Beginning in 2018, World Habitat’s Global Community-Led Housing (GCLH) Programme has supported the promotion and development of community-led housing internationally, with a specific emphasis on facilitating the exchange of knowledge and ideas between community-led housing initiatives globally. In late 2021 and early 2022, qualitative evaluation of the GCLH Programme was undertaken to explore the value and impact of the transnational exchanges that it facilitated. 18 interviews were conducted with communities and stakeholders representing a mix of new and emerging initiatives and more established groups and advocates.

The evaluation found that transnational exchanges are important to the development of community-led housing, particularly between groups and organisations in parts of the world where community-led housing is more established and those in locations where it is less developed. Peer-to-peer exchanges, facilitated by World Habitat and knowledge exchange networks that it funded (such as the CoHabitat Network), enabled communities to share experiences of policy development, lessons from stakeholder relationships, and aided understanding of how different models can be implemented in different contexts. One example of this was found in exchanges between the established Caño Martín Peña CLT in Puerto Rico and Catalytic Communities in Brazil, where funding provided by World Habitat helped the Brazilian group to successfully lobby the Rio de Janeiro City Council to develop supportive policies for CLTs. Interviewees felt that peer-to-peer exchanges had been influential in their adoption and pursuit of CLT ideas. Similarly, the GCLH Programme supported and facilitated the development of the MOBA network of community-led housing groups in Central and South Eastern Europe, where a coalition of activists and groups from Croatia, Hungary, Czech Republic, Serbia and Slovenia have collaborated to develop new funding mechanisms.

Exercise details:
Answer these from the passage on World Habitat's housing program:
(a) In what year did the Global Community-Led Housing Programme begin?
(b) How many interviews did the evaluation conduct?
(c) Which city council did Catalytic Communities lobby to develop supportive policies for CLTs?

Source excerpt:

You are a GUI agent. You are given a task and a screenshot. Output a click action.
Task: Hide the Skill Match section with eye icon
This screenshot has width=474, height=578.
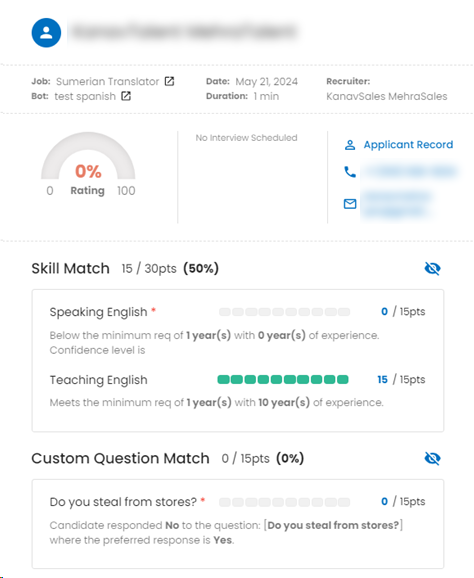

Answer to the exercise:
(a) 2018
(b) 18
(c) The Rio de Janeiro City Council